Ítalos sólo podía imaginar cuantos cientos de pergaminos, incunables, manuscritos y copias se encontraban resguardados allí. Probablemente harían parecer a la selectiva biblioteca de Ureber como un lamentable cubículo de papeles.

En los años que había viajado errante por Meriot, Ítalos se las había arreglado para acceder a algunos libros de magia. No obstante, el número de ejemplares con los que se había hecho no llegaban a rebasar los dedos de las manos. Había tenido que avanzar en su aprendizaje de la magia de forma básicamente autodidacta y dando tumbos, pero siempre agradecía el encontrarse con algún manuscrito de magia. Pero aún así, si tuviera todos los libros del mundo, había un abismo que se erigía entre ese conocimiento y él.

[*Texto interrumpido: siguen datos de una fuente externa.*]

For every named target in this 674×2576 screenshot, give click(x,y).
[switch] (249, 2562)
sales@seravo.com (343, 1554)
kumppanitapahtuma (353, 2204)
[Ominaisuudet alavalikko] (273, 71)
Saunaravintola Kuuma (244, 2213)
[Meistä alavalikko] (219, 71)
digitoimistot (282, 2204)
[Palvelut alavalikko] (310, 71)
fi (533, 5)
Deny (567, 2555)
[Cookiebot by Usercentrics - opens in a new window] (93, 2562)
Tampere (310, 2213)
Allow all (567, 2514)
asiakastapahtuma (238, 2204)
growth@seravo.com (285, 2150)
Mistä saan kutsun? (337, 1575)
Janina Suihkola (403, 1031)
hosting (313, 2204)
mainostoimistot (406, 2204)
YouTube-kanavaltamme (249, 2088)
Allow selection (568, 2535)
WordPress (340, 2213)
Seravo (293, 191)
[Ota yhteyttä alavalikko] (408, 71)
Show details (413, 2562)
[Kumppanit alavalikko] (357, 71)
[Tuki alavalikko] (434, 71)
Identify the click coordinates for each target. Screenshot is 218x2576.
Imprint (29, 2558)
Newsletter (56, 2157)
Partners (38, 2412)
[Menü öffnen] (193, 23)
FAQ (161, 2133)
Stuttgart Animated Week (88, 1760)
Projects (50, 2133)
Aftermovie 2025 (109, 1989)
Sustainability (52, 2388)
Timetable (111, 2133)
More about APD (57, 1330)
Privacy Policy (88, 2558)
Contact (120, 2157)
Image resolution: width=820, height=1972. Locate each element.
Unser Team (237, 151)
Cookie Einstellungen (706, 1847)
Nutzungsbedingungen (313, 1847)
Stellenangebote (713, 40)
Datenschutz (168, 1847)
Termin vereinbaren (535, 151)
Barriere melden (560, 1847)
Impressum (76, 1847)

El simple hecho de que él era un dragón, y la magia de los dragones era distinta a la de los hombres.

Ignifer resopló pero su faz permanecía circunspecta.

—¿Aquí está lo que crees que necesitamos?

—Probablemente —aclaró Ítalos.

Ignifer arrugó su frente, pareció querer decir algo pero no lo hizo. Ítalos lo miraba de soslayo. No era necesario que su hermano hablara, él ya sabía lo que pensamiento atravesaba por su mente.

—Lo que hagamos después debemos discutirlo primero con los demás hermanos —agregó Ítalos para responder a la inquietud silenciosa de su compañero.

—Así será.

Ninguno de los dos cruzó miradas. Emiria los observaba intercaladamente, consciente del intercambio de palabras no dichas en aquella conversación.

Ignifer siempre había sido rígido y algo impositivo, aquello no parecía haber cambiado siendo ahora un hombre, sin embargo, Ítalos le encontraba un talante más inclemente. No podía dejar de notar que él también había cambiado. Vivir como un hombre parecía descomponer la disposición de ellos, introducía criterios en sus mentes que ellos, como dragones, nunca habían considerado. Ítalos ya lo había notado y no estaba seguro de que fuera bueno o malo. Posiblemente, cuando regresaran a su anterior condición perderían todos aquellos cuestionamientos innaturales.

No podía hablar con total certeza, pero al menos Ítalos adivinaba que aquellos dolores psicológicos por los que él estaba circundando no eran los mismos que los de Ignifer. Podía intuir que la discusión con él no se había terminado aún. Ignifer también sabía cuando callar.

Sin embargo, no importaba el rango que tuviera Ignifer en la comunidad o la desazón que les tuviera a los hombres, Ítalos simplemente no podía permitir que impusiera su intenciones. Lo que Ignifer pedía no era justicia sino venganza. Eso era excesivo e intolerable para Ítalos. No obstante, sea como fuere, de todas formas iba a correr sangre humana.

Ítalos había sido testigo de la perversidad de los hombres, sabía lo que era tener miedo, estar indefenso, ser utilizado y pisoteado. Había algo que estaba podrido en la esencia humana, algo que asqueaba y era aún mucho más intolerable que la severidad de Ignifer.